Timohël est un fainéant du muscle de l’arrière gorge.
Par Eulalie , jeudi 21 octobre 2004 à 00:00 :: Journal
Il ronfle.
Je suis dans le salon, sur le canapé, il est dans sa chambre, dans son lit, porte et murs nous séparent, et je l’entends comme si nous partagions le même oreiller. Mais comment fait la Demoiselle pour dormir à ses côtés ?!
J’essaie de réagir en bonne âme compatissante, oui, vraiment. J’essaie de le plaindre, lui qui n’a pas un sommeil réparateur et qui devra aller travailler demain alors que je squatterai le canapé lit jusqu’à 14 heures du matin. Mais l’envie de lui donner une bonne raison de se livrer à ses séances d’apnée nocturne en lui collant un oreiller sur le museau est beaucoup plus forte.
Il faut dire que ça fait plus de deux heures que j’essaie de dormir, et que je ne connais rien de plus insupportable que ce bruit de fond qui empoisonne la descente vers le sommeil. Timohël, malheureusement, n’est pas aussi simple qu’un robinet d’eau qu’on peut serrer à fond pour ne plus entendre de plic ploc. Je devrais faire une lettre bien virulente à ses géniteurs.
J’ai tenté toutes les actions que mon esprit irrité m’a dictée d’essayer pour moins entendre l’insupportable duo entre l’air et le relâchement de ses crétins de muscles de l’arrière gorge.
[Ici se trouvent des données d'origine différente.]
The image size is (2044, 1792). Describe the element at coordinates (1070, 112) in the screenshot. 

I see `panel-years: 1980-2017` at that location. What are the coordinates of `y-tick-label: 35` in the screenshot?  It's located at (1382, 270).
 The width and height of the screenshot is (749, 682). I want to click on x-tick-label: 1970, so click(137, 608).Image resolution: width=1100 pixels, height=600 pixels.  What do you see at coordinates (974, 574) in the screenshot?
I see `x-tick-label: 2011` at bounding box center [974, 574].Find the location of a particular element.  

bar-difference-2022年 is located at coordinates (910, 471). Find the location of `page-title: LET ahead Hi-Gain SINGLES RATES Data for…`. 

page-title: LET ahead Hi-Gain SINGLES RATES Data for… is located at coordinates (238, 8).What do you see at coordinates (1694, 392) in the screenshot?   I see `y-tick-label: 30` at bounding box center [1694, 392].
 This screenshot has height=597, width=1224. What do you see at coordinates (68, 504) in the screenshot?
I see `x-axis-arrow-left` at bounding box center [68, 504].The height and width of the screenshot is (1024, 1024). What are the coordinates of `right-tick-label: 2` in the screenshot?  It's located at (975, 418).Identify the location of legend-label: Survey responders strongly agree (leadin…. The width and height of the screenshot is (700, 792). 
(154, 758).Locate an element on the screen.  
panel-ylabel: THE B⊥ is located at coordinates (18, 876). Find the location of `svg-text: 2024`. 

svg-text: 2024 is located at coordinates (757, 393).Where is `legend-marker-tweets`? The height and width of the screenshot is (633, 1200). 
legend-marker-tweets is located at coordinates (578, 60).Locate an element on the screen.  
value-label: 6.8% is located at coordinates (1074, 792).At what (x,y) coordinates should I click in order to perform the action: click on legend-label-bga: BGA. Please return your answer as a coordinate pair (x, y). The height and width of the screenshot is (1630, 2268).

Soupirer bruyamment, ça ne sert absolument à rien à part à s’agacer encore plus lorsqu’on n’est pas aux côtés dudit ronfleur. Idem pour se retourner furieusement en amplifiant ses mouvements. En plus, le matelas du canapé-lit n’est pas propice aux retournements violents dans lesquels on met tout son poids. Aïe.
Respirer très fort pour ne plus entendre que sa propre respiration, cela ne fonctionne qu’un temps : soit on sombre effectivement dans le sommeil, et notre respiration se fait plus douce et donc insuffisante à couvrir les bruits de réacteurs du mou de la glotte, soit on crée une sensation d’hyperventilation plutôt inconfortable.
Se confectionner un chapeau avec les oreillers, non seulement cela fait mal au cou, mais en plus cela tient beaucoup trop chaud, même à cette période de l’année. Gratter le matelas pour se concentrer encore sur un autre bruit, c’est fatiguant avant d’être efficace.
Je n’ai plus de pile dans mon lecteur Mp3. Et je n’ai pas pris avec moi ce livre que je tente de lire depuis très longtemps et qui m’endort à tous les coups. (Mrs Dalloway de Virginia Woolf)
J’imagine qu’au nom de notre lumineuse et superbe amitié blablablaaa, l’option petit meurtre d’un ami est à écarter ? Bon, il ne me reste plus qu’à bloguer les écouteurs sur les oreilles, OK.